[[ GIVEN RECORDS open ]]

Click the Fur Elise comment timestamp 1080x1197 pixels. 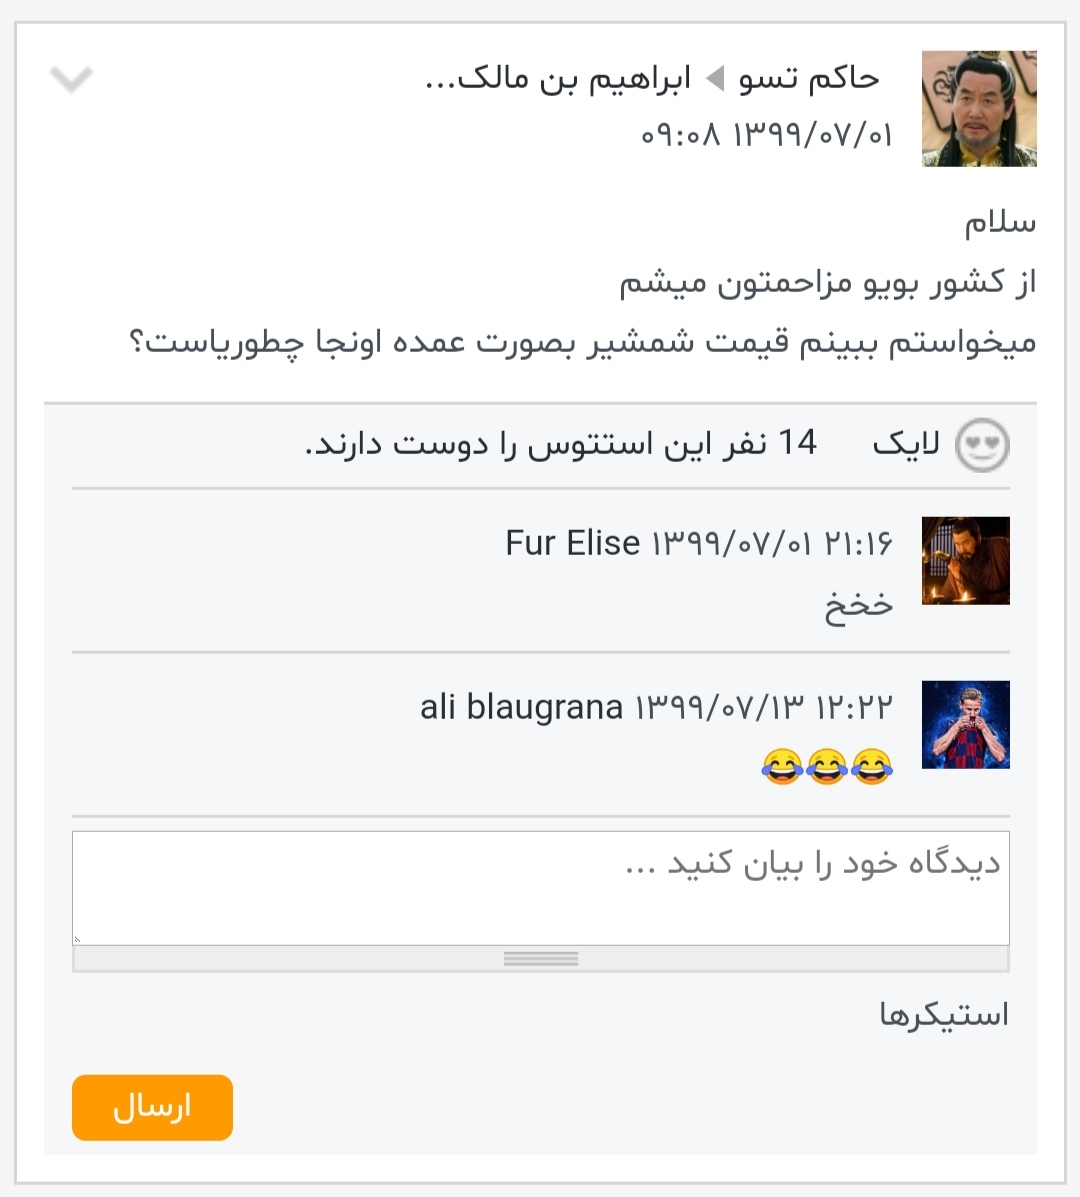point(772,544)
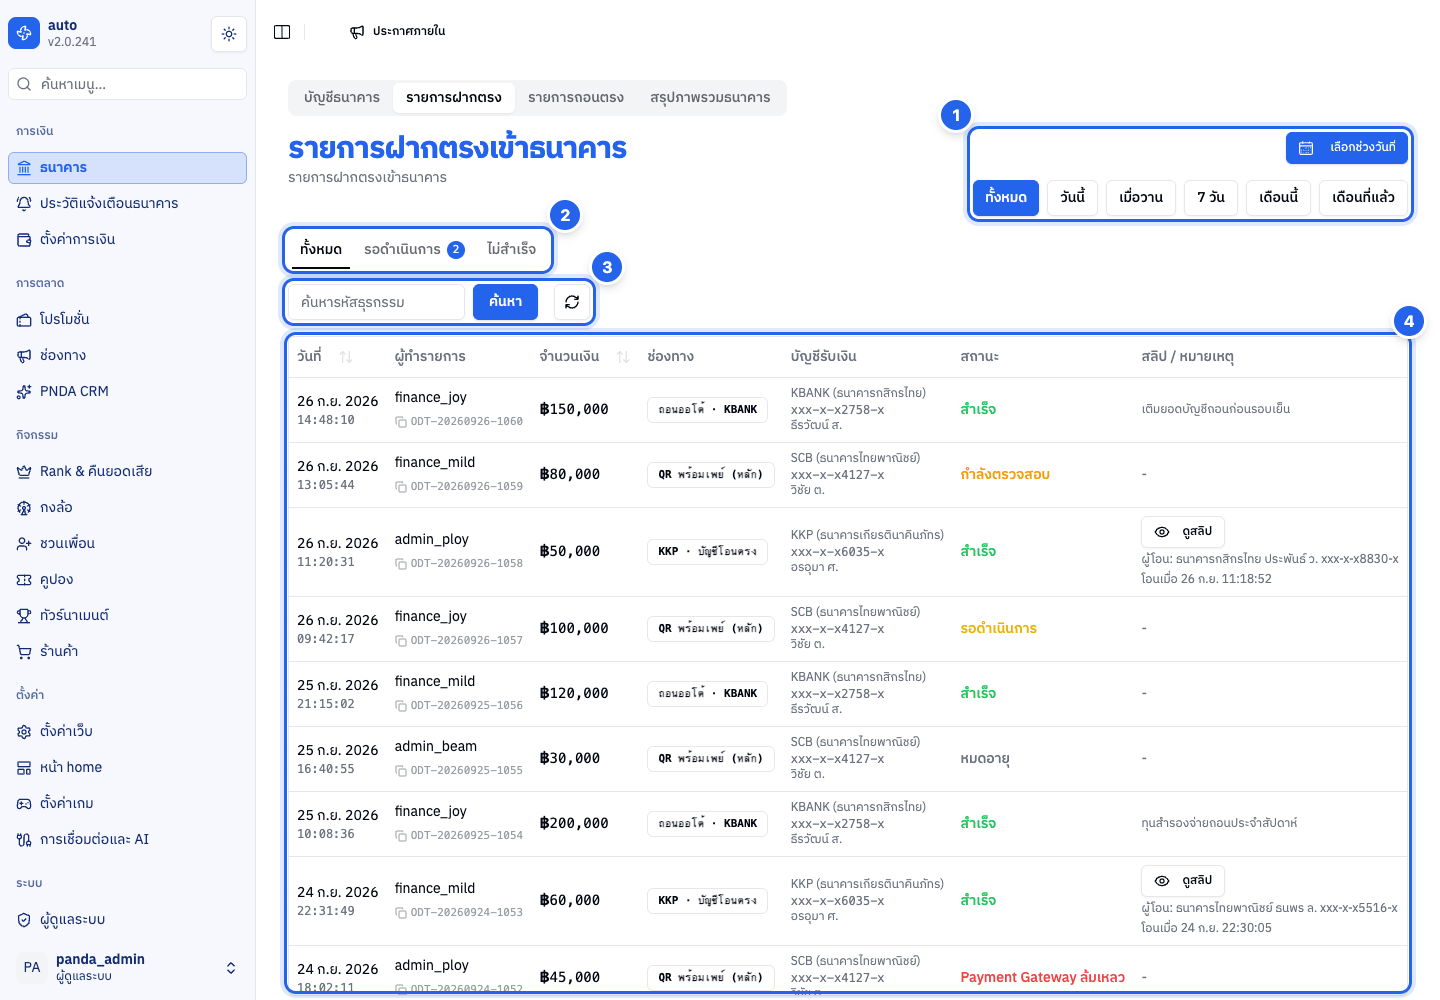Viewport: 1440px width, 1000px height.
Task: Switch to the รายการถอนตรง tab
Action: point(576,98)
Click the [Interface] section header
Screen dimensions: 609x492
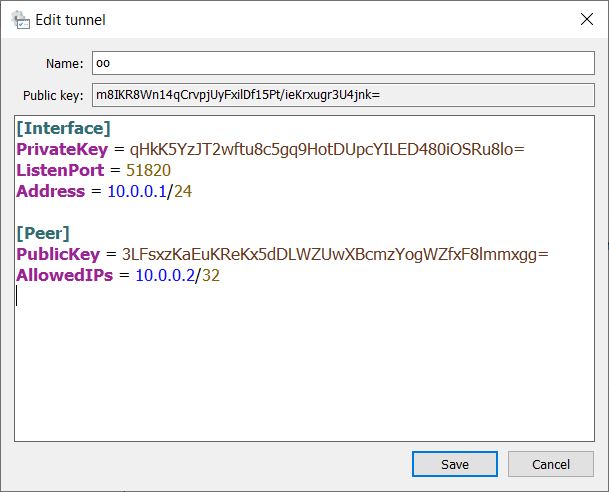tap(63, 128)
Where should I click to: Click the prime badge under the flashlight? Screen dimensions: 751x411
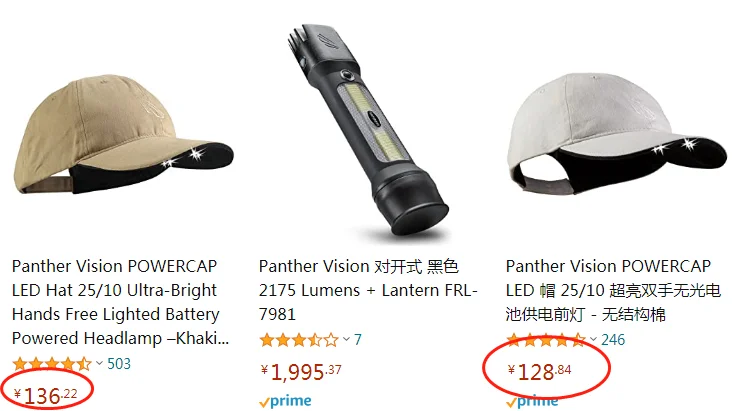(285, 401)
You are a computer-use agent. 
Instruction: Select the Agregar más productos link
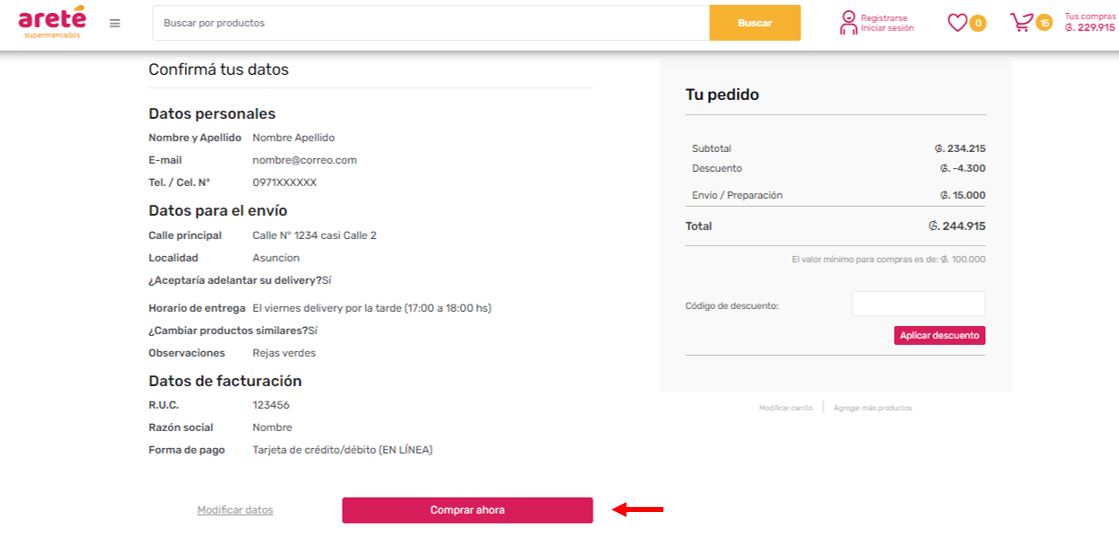point(873,408)
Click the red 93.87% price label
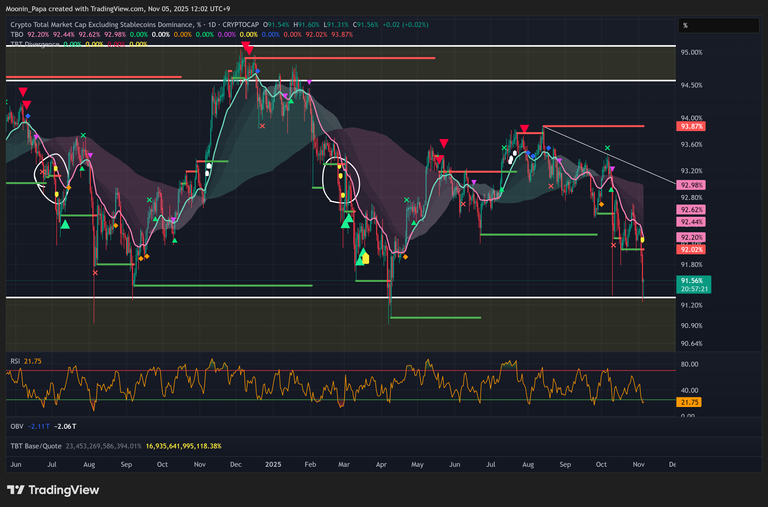Viewport: 768px width, 507px height. pyautogui.click(x=692, y=127)
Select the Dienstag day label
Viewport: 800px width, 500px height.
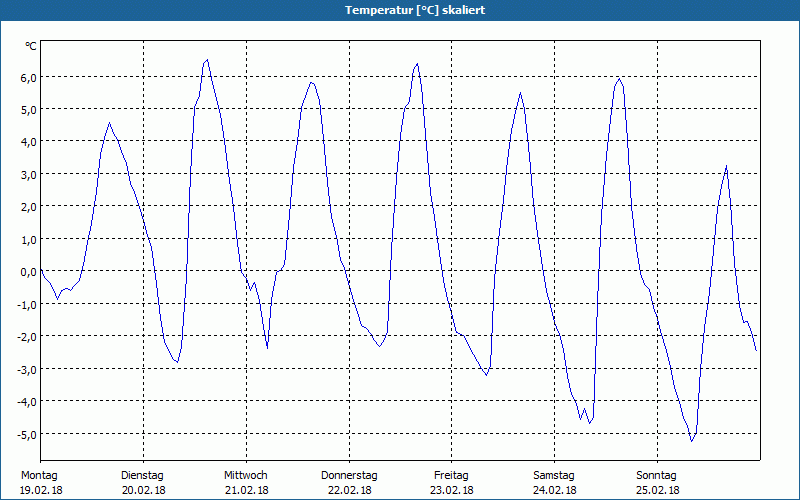[x=142, y=475]
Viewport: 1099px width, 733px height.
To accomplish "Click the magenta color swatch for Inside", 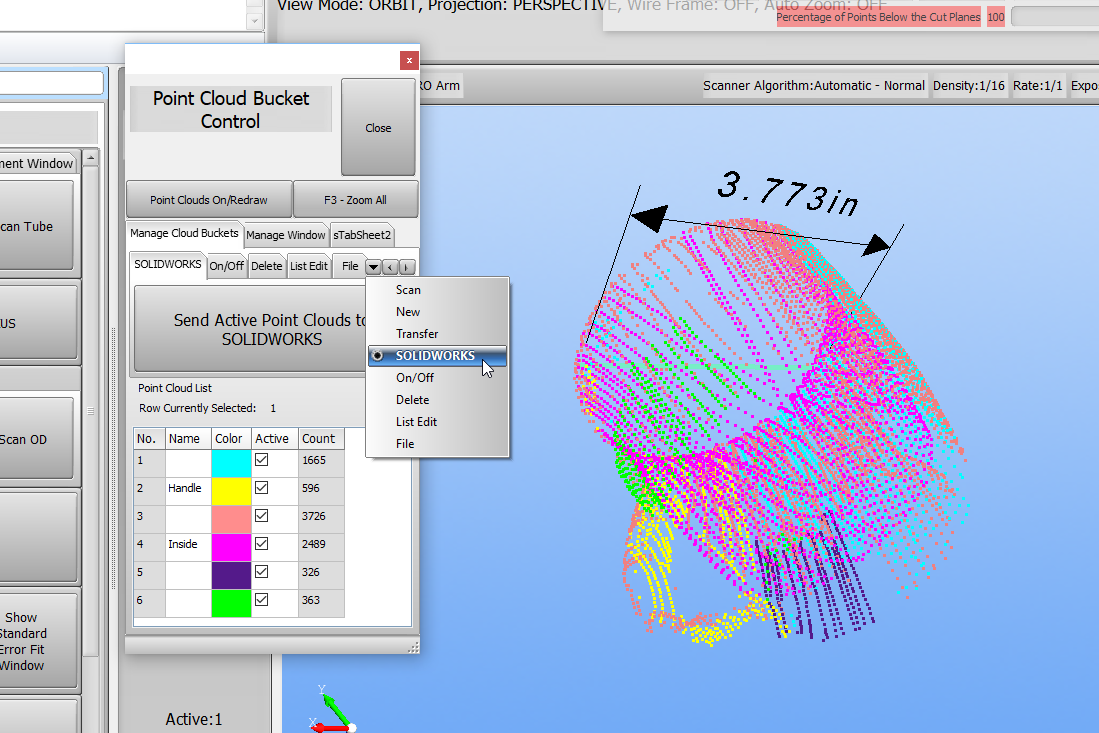I will tap(231, 546).
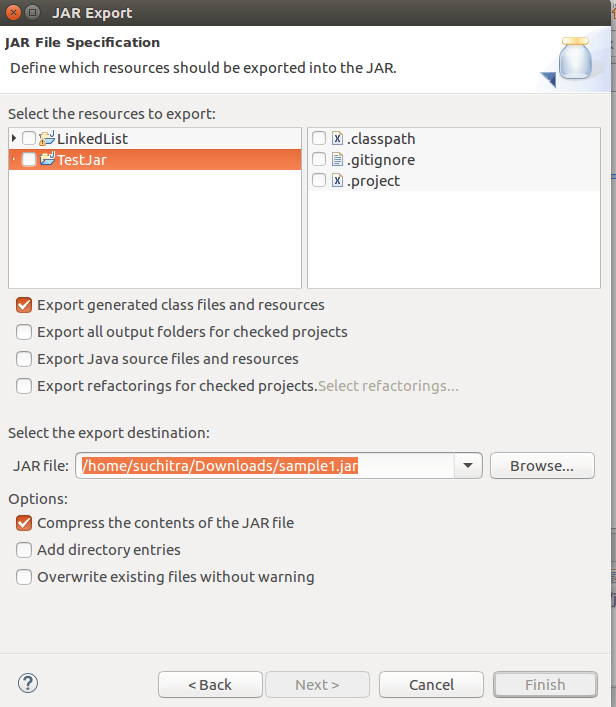Select the .gitignore file name in the list
This screenshot has width=616, height=707.
pos(380,160)
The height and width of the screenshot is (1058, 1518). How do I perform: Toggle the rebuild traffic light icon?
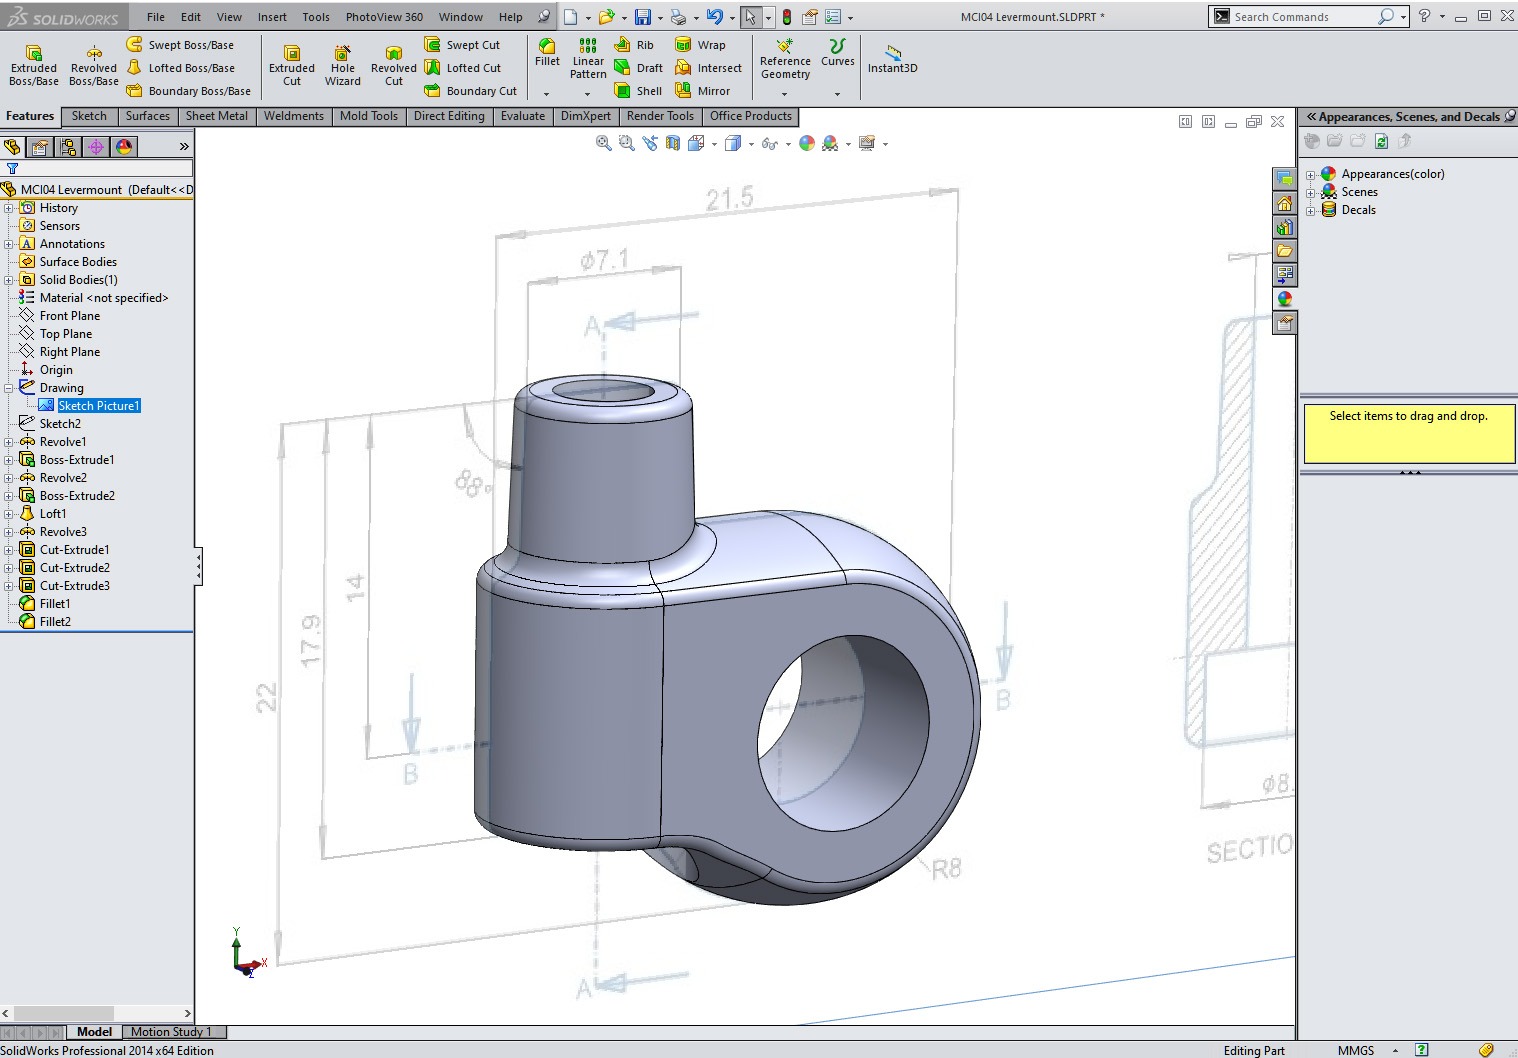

[[ GIVEN RECORDS closed ]]

**EXERCISE**
In the entries above, find the line containing "You are a computer-use agent." and the line containing "Viewport: 1099px width, 733px height.", then copy both and every line between them exactly, without any picture.

**EXERCISE ANSWER**
You are a computer-use agent. 
Instruction: Select the Agregar más productos link
point(873,408)
Click the red 93.87% price label
Viewport: 768px width, 507px height. pyautogui.click(x=692, y=127)
Select the Dienstag day label
Viewport: 800px width, 500px height.
[x=142, y=475]
Viewport: 1099px width, 733px height.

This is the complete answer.